Randomized clinical trial of lightweight composite mesh for Lichtenstein inguinal hernia repair

Abstract

Background: Almost half the patients who undergo hernia repair with mesh report a feeling of stiffness and a foreign body in the groin. This study evaluated whether patients noticed any difference between lightweight and standard polypropylene mesh for the repair of inguinal hernia. Methods: Patients scheduled for elective repair of unilateral or bilateral, primary or recurrent inguinal hernia by the Lichtenstein technique were randomized to receive either a conventional densely woven polypropylene mesh (100–110 g/m2) or a lightweight composite multifilament mesh (polypropylene 27–30 g/m2). Quality of life was assessed using Short Form 36 before operation and 6 months after surgery.
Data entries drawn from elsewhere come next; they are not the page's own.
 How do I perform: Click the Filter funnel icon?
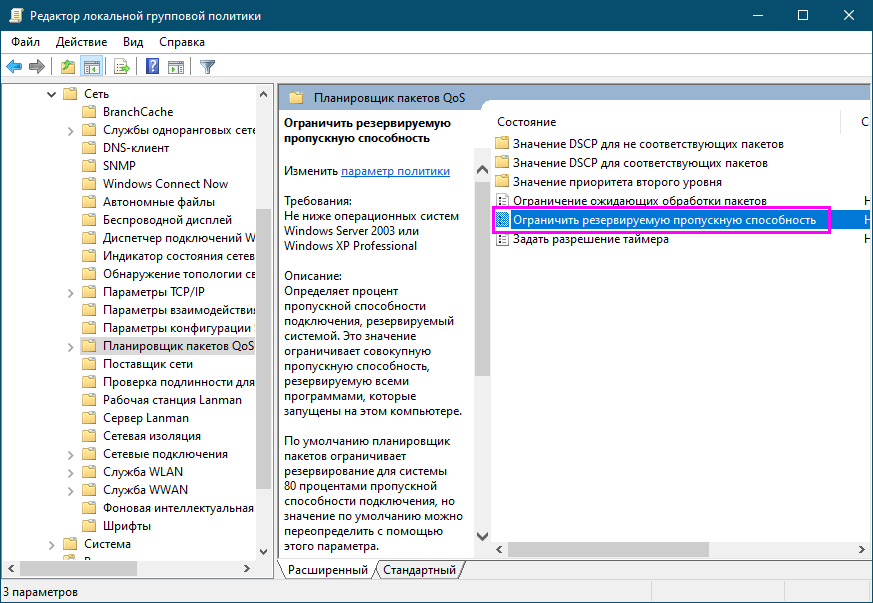coord(207,67)
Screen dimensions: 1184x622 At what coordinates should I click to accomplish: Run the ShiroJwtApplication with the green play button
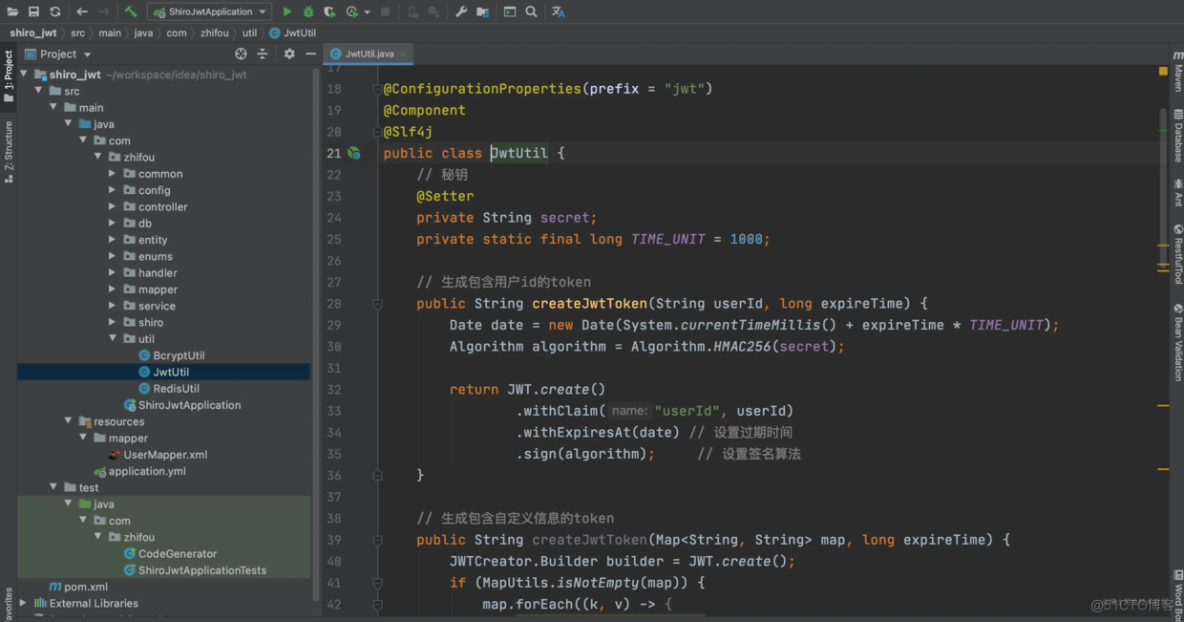tap(287, 11)
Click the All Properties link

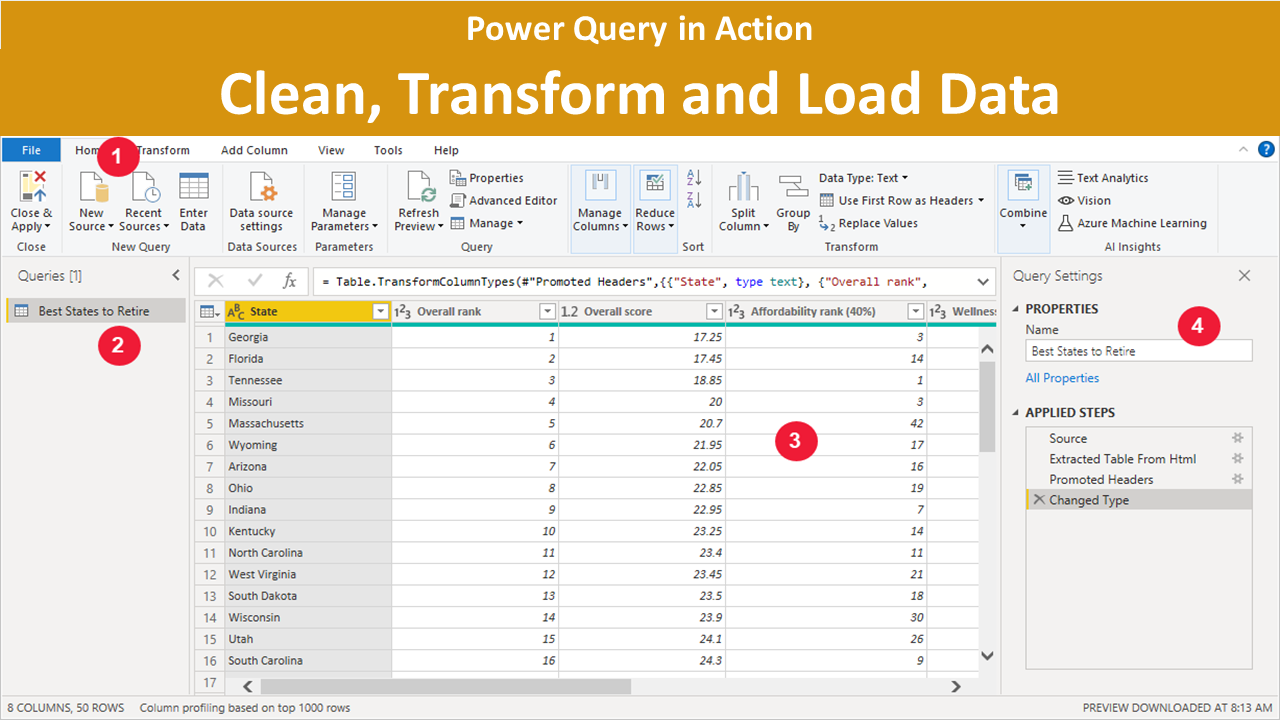(1062, 377)
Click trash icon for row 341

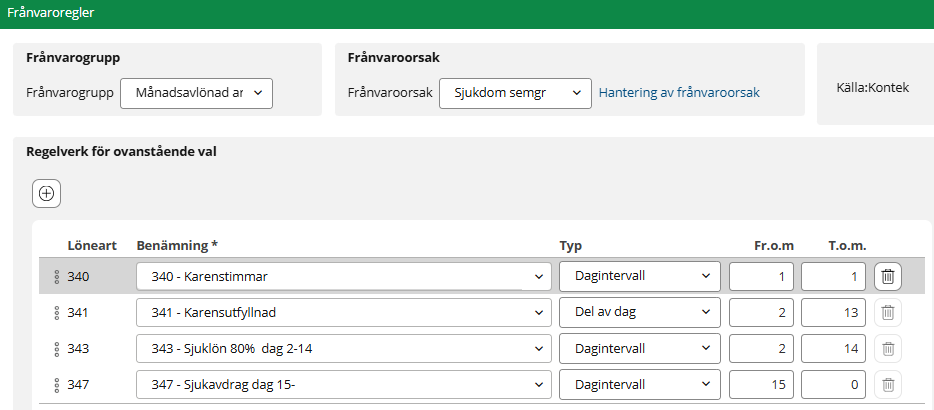click(x=888, y=313)
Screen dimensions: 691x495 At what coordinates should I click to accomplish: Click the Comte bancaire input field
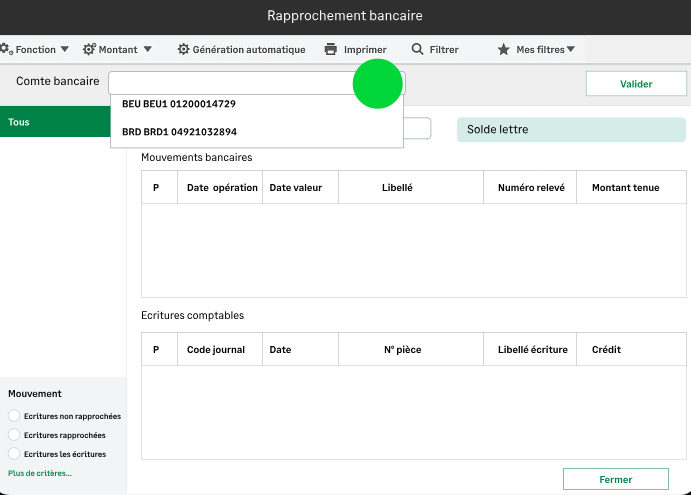pos(230,82)
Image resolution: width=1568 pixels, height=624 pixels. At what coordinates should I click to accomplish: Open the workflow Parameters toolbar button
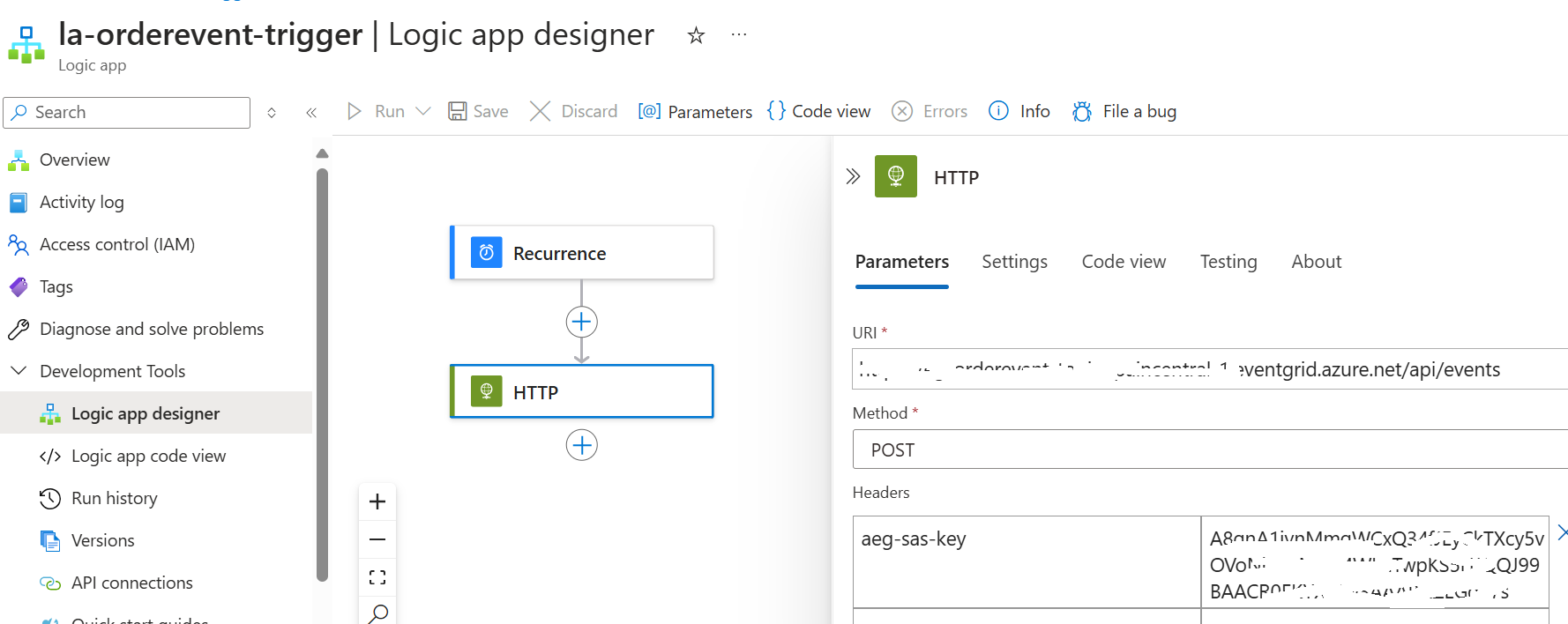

Pain was assessed by means of a visual analogue scale 2 days and 6 months after surgery. The primary outcome measure was the feeling of a foreign body in the groin at 6 months. Results: Some 122 hernias were randomized; 117 were included in the analysis of perioperative data, and 106 were re-examined after 6 months. There were no differences between the treatment groups with respect to early and late surgical complications. Use of lightweight mesh was associated with significantly less pain on exercise after 6 months (P = 0·042). In addition, fewer patients reported the feeling of a foreign body after repair with lightweight mesh (17·2 versus 43·8 per cent with conventional mesh; P = 0·003). Quality of life was improved significantly at 6 months compared with the preoperative assessment, and there were no differences between the treatment groups. Conclusion: Lightweight polypropylene mesh may be preferable for Lichtenstein repair of inguinal hernia. Larger cohorts with longer follow-up are needed before it can be recommended for routine use.